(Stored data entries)
┌──
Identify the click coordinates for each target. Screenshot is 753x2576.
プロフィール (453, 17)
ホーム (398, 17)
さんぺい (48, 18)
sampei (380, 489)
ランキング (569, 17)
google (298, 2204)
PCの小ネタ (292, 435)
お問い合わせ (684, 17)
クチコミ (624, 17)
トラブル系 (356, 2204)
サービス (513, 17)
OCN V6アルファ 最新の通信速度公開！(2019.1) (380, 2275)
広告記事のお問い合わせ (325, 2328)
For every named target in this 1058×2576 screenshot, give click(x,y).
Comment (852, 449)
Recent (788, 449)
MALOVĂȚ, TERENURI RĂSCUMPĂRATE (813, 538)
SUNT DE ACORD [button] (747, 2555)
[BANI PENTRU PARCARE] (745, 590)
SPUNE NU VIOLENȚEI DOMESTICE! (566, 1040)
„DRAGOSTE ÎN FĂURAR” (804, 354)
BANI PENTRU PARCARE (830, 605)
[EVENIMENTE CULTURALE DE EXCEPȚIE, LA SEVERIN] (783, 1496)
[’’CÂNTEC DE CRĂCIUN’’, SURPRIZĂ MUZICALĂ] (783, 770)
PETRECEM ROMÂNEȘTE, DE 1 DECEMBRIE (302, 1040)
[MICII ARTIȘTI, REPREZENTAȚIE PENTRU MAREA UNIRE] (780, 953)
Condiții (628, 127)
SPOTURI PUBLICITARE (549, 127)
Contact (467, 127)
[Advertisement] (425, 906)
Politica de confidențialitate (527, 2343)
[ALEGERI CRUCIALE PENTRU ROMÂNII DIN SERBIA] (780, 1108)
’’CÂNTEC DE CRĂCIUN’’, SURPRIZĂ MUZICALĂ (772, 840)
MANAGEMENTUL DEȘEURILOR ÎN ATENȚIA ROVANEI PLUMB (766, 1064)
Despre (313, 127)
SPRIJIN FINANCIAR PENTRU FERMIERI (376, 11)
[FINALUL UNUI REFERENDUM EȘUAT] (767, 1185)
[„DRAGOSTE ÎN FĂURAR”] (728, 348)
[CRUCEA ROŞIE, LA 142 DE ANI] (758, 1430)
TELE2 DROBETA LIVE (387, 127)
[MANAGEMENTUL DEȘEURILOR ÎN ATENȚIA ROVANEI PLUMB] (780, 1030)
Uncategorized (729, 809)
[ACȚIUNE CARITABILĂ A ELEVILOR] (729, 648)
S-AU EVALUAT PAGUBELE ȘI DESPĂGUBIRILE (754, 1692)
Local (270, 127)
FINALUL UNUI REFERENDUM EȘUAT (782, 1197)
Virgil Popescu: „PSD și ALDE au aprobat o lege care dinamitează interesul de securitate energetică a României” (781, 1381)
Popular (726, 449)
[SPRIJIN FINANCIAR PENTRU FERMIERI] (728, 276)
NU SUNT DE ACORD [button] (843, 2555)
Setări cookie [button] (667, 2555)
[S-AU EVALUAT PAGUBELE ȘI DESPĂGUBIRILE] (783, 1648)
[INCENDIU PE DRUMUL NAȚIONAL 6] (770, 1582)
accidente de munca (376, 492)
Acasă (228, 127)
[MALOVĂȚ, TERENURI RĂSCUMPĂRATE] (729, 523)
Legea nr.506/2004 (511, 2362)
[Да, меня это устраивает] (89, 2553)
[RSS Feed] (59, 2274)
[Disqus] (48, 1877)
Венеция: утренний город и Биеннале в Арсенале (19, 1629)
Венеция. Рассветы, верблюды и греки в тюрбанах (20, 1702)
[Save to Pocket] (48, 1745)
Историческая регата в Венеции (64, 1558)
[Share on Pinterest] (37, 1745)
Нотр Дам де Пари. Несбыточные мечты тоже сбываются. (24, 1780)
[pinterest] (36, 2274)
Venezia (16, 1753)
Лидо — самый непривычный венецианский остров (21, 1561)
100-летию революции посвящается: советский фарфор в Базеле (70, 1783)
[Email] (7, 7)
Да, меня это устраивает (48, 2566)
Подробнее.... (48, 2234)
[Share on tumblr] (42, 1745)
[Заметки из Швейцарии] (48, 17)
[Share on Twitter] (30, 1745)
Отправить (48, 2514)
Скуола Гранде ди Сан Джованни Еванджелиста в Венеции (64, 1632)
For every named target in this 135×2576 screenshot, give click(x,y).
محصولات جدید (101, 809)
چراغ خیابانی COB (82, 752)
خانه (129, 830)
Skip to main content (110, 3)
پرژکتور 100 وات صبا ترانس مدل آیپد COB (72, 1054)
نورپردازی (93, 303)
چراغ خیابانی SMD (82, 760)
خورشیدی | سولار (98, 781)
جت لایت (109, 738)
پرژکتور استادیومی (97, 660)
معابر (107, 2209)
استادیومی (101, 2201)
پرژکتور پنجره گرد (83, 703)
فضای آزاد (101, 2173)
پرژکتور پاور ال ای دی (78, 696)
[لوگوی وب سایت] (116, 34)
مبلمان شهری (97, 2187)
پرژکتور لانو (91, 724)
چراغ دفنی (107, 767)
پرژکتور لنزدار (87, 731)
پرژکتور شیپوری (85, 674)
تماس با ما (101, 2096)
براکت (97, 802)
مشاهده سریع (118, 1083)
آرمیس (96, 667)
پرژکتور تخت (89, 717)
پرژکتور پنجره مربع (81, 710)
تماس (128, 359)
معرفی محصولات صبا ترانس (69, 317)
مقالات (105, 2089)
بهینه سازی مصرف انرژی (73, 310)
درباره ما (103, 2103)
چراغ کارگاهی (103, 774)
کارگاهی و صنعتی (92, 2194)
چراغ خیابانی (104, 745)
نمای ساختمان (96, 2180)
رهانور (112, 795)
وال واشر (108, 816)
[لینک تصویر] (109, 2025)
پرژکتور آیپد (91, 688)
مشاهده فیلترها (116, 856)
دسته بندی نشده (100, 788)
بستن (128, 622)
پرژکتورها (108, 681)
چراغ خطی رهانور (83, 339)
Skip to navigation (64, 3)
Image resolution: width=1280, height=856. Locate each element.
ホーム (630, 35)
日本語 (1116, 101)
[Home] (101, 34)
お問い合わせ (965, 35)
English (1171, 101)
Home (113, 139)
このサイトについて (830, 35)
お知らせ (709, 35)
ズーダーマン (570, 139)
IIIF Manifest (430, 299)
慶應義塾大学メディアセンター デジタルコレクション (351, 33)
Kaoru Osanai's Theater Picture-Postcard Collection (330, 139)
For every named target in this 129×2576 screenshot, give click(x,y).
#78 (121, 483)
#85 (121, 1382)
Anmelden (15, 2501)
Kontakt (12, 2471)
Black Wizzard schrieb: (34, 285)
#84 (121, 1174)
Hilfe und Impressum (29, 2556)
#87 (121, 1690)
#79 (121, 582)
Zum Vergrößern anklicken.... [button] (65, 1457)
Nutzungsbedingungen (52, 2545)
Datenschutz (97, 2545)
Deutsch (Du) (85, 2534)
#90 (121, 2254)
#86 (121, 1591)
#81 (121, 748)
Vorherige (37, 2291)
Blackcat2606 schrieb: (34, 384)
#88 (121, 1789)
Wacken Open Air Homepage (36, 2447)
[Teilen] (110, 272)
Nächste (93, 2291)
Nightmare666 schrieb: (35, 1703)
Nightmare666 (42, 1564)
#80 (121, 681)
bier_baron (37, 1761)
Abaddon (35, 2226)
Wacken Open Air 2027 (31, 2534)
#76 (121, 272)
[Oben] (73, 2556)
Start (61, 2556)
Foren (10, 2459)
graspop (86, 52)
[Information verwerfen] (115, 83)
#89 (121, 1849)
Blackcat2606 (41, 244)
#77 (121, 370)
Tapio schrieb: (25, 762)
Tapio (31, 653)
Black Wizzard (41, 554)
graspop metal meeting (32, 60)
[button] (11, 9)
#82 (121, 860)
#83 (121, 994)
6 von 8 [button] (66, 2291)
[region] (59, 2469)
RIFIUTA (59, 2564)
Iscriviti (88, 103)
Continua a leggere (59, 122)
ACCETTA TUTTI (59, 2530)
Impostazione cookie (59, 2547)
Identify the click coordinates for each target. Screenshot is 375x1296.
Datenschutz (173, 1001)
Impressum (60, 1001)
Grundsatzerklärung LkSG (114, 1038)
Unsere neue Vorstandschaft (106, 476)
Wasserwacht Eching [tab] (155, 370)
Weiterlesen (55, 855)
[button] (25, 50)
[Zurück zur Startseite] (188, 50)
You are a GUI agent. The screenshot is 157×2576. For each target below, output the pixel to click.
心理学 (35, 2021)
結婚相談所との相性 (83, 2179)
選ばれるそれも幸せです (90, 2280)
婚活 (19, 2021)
└──
Above are the records; from them, give again exactly the lines from the one containing "Setări cookie [button] (667, 2555)" to the one containing "Подробнее.... (48, 2234)", both lines included, and nothing more.

#### RESPONSE BOX
Setări cookie [button] (667, 2555)
[S-AU EVALUAT PAGUBELE ȘI DESPĂGUBIRILE] (783, 1648)
[INCENDIU PE DRUMUL NAȚIONAL 6] (770, 1582)
accidente de munca (376, 492)
Acasă (228, 127)
[MALOVĂȚ, TERENURI RĂSCUMPĂRATE] (729, 523)
Legea nr.506/2004 (511, 2362)
[Да, меня это устраивает] (89, 2553)
[RSS Feed] (59, 2274)
[Disqus] (48, 1877)
Венеция: утренний город и Биеннале в Арсенале (19, 1629)
Венеция. Рассветы, верблюды и греки в тюрбанах (20, 1702)
[Save to Pocket] (48, 1745)
Историческая регата в Венеции (64, 1558)
[Share on Pinterest] (37, 1745)
Нотр Дам де Пари. Несбыточные мечты тоже сбываются. (24, 1780)
[pinterest] (36, 2274)
Venezia (16, 1753)
Лидо — самый непривычный венецианский остров (21, 1561)
100-летию революции посвящается: советский фарфор в Базеле (70, 1783)
[Email] (7, 7)
Да, меня это устраивает (48, 2566)
Подробнее.... (48, 2234)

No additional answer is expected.